The whole thing is scratch built. He turned the pulleys on his metal lathe, it's completely made of brass. He got plans for it and had them reduced to HO scale. He bought the ship kit and added all the touches to make it look real. The man is a craftsman.
Brilliance at its absolute best. A very hard standard to beat. All that marvellous engineering for just one trackside experience, definitely in a class of its own.
wow, thanks for creating, I remember watching that from Lakeview beach, you could hear the loud bangs from the rail cars, great to see how it really worked
I was a kid living in Pennsylvania and I saw one of these in action at a coal fired power plant. I remember because my dad (a mechanical engineer) was blown away. He took pictures and was stayed to watch is dump whole car loads of coal.
cbgadget probably someone not happy about the sonic speed of the cars dropping down to the unloader, and once they drop off the ramp to the switchback. That would be my guess. Not much can be done about that tho
This is amazing! Was it fairly easy to find plans and drawings for this mcmyler coal dumper? Also, beside the abandoned one in NJ on the waterfront ( I think Port Reading) are there any more in existence? (Defunct or still in use?) Was so sad when CSX demolished theirs on the Newport News Waterfront in 1992 just prior to the opening of the Monitor Merrimac Bridge Tunnel. Sad when Norfolk Southern demolished theirs on the Elizabeth River about the same time. Thanks for sharing and your awesome ingenuity!
@@markw3598 calling those with different opinion freak really isn't very civilized, but even more uncivilized is your your comment which burns a very deep fascist label in your forehead.
arealassassin Go research humping yards. Although humping yards do have retarders to control car speed in real life. Don’t know about a coal hopper yard.

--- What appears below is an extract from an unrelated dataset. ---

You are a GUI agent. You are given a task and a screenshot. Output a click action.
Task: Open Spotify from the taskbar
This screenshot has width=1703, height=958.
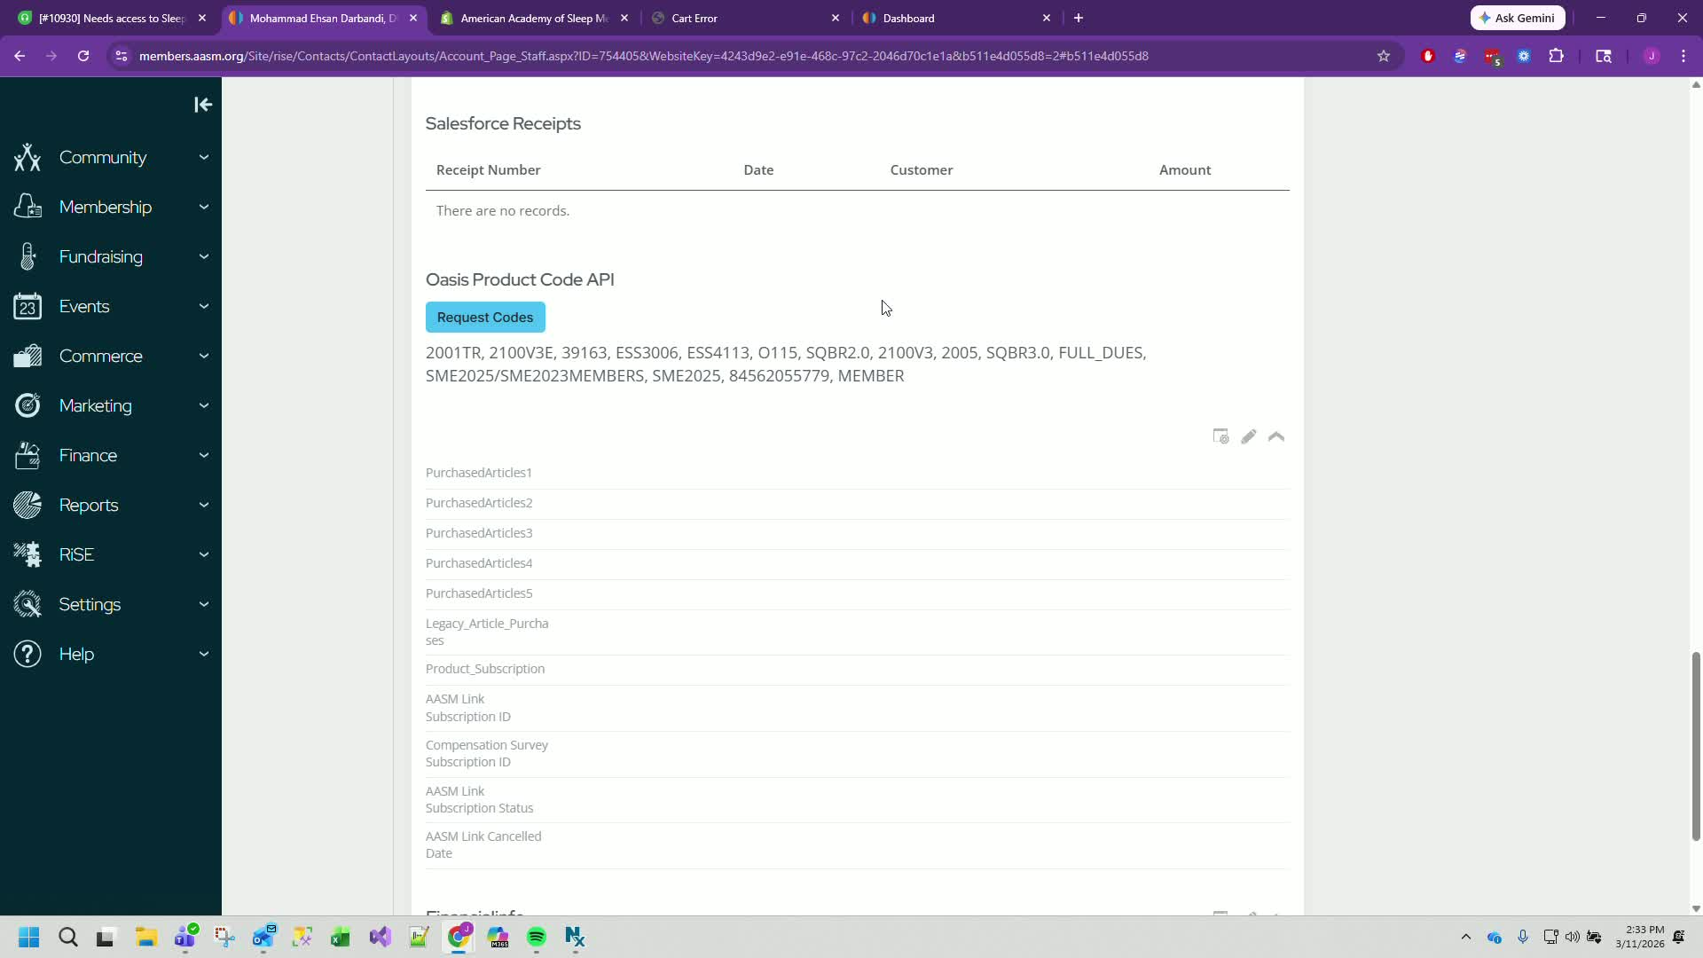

You can see videos of the real thing by searching RU-vid for "Sandusky coal loader". The wagons really do roll around under gravity. However, they don't move nearly as fast in real life as they do in the model. That part of it doesn't seem particularly dangerous -- the obvious mitigation is to simply fence off the track. It's very common for freight cars to be allowed to roll free -- as Jim says, hump yards are the main example, but a lot of coal tippers work a wagon at a time, with the unloaded wagons returning to some collection point by gravity.